#### DIRECTIVE A:
According to the dinner invitation, what is the dress code?
#### DIRECTIVE B:
Reproduce the dinner invitation word for word from "Please contact 07956" up to and including "your postal address.".
#### DIRECTIVE C:
Turn the paragraph of the dinner invitation that begins "Tickets are free for the media" into a short list that keeps its main facts.
--- BEGIN TEXT SECTION ---
We seek the pleasure of your company at the third annual fundraising dinner of Arab Media Watch, an independent, non-profit organisation (the only one of its kind) set up in 2000 to strive for objective coverage of Arab issues in the British media.
The event starts at 7pm on Saturday 8 September 2007 at the Royal Garden hotel on Kensington High Street, London. Dress code is lounge suit.
Tickets are free for the media, £90 for AMW members and £110 for non-members, though non-members can book tables of 10 for £1,000, and can register for membership on the AMW website - it is free, easy and fast.
Please contact 07956 455 528 or info@arabmediawatch.com for tickets, or to support the dinner in any of the ways described below. You can pay for tickets by cheque or bank transfer. Please make cheques payable to A. M. Watch Ltd and send them to Arab Media Watch, PO Box 36134, London SW7 1WY. For bank transfers, details are:
Bank: Natwest, Knightsbridge Branch, PO Box 6037, 186 Brompton Rd, London SW3 1XJ
Account holder: A. M. Watch Ltd
Account number: 84542055
Sort code: 60-04-04
You can have your tickets left for you at the event or mailed to you beforehand. If you prefer the latter, please provide your postal address.
--- END TEXT SECTION ---
--- BEGIN COLLECTED MATERIAL ---
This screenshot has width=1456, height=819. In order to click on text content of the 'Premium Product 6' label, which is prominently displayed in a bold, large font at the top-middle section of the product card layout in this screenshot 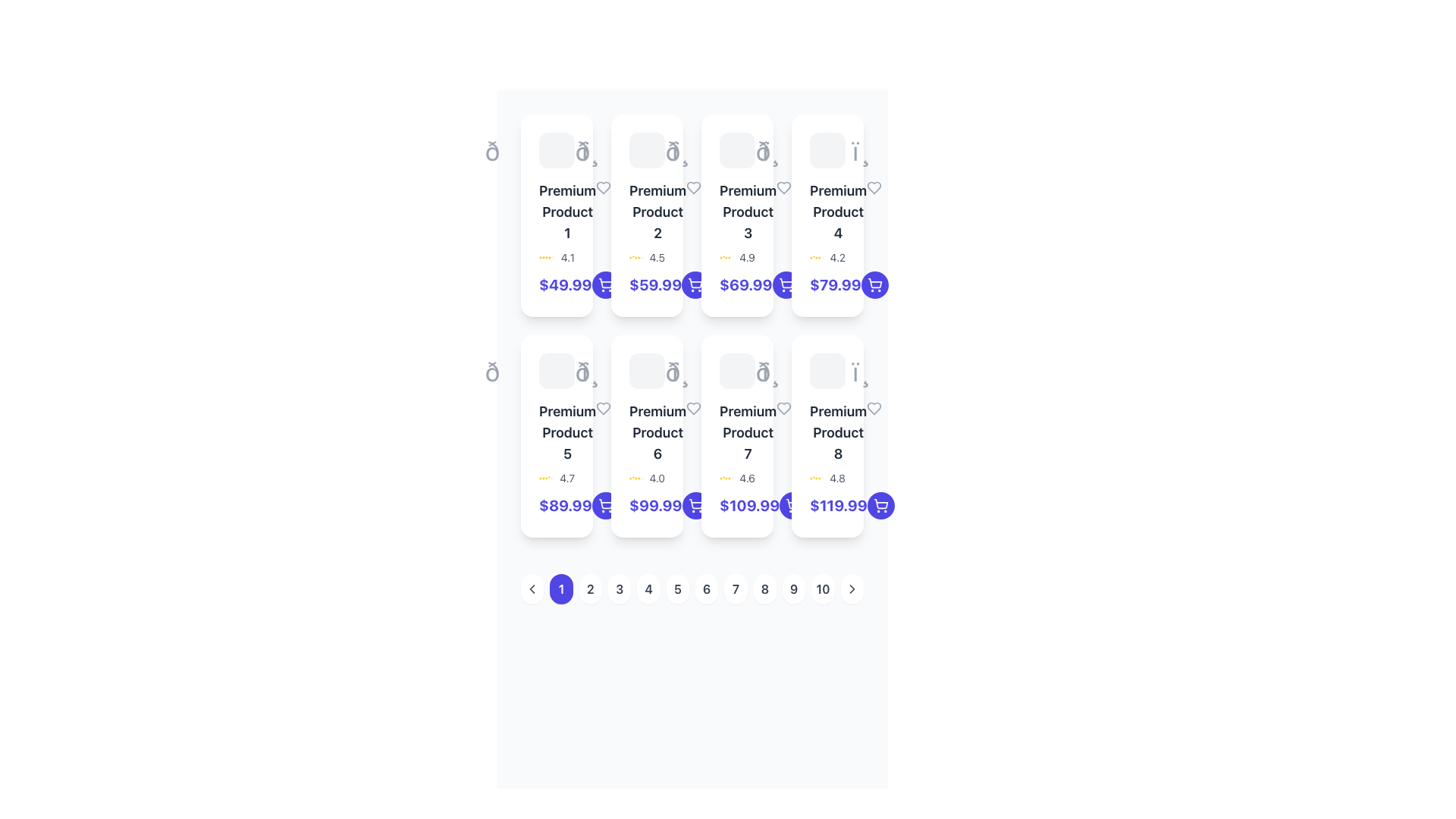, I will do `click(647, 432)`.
--- END COLLECTED MATERIAL ---
#### COMPLETE ANSWER A:
Lounge suit.

#### COMPLETE ANSWER B:
Please contact 07956 455 528 or info@arabmediawatch.com for tickets, or to support the dinner in any of the ways described below. You can pay for tickets by cheque or bank transfer. Please make cheques payable to A. M. Watch Ltd and send them to Arab Media Watch, PO Box 36134, London SW7 1WY. For bank transfers, details are:
Bank: Natwest, Knightsbridge Branch, PO Box 6037, 186 Brompton Rd, London SW3 1XJ
Account holder: A. M. Watch Ltd
Account number: 84542055
Sort code: 60-04-04
You can have your tickets left for you at the event or mailed to you beforehand. If you prefer the latter, please provide your postal address.

#### COMPLETE ANSWER C:
- Media: free
- AMW members: £90
- Non-members: £110, or £1,000 for a table of 10
- Non-members can join AMW on its website, which is free, easy and fast.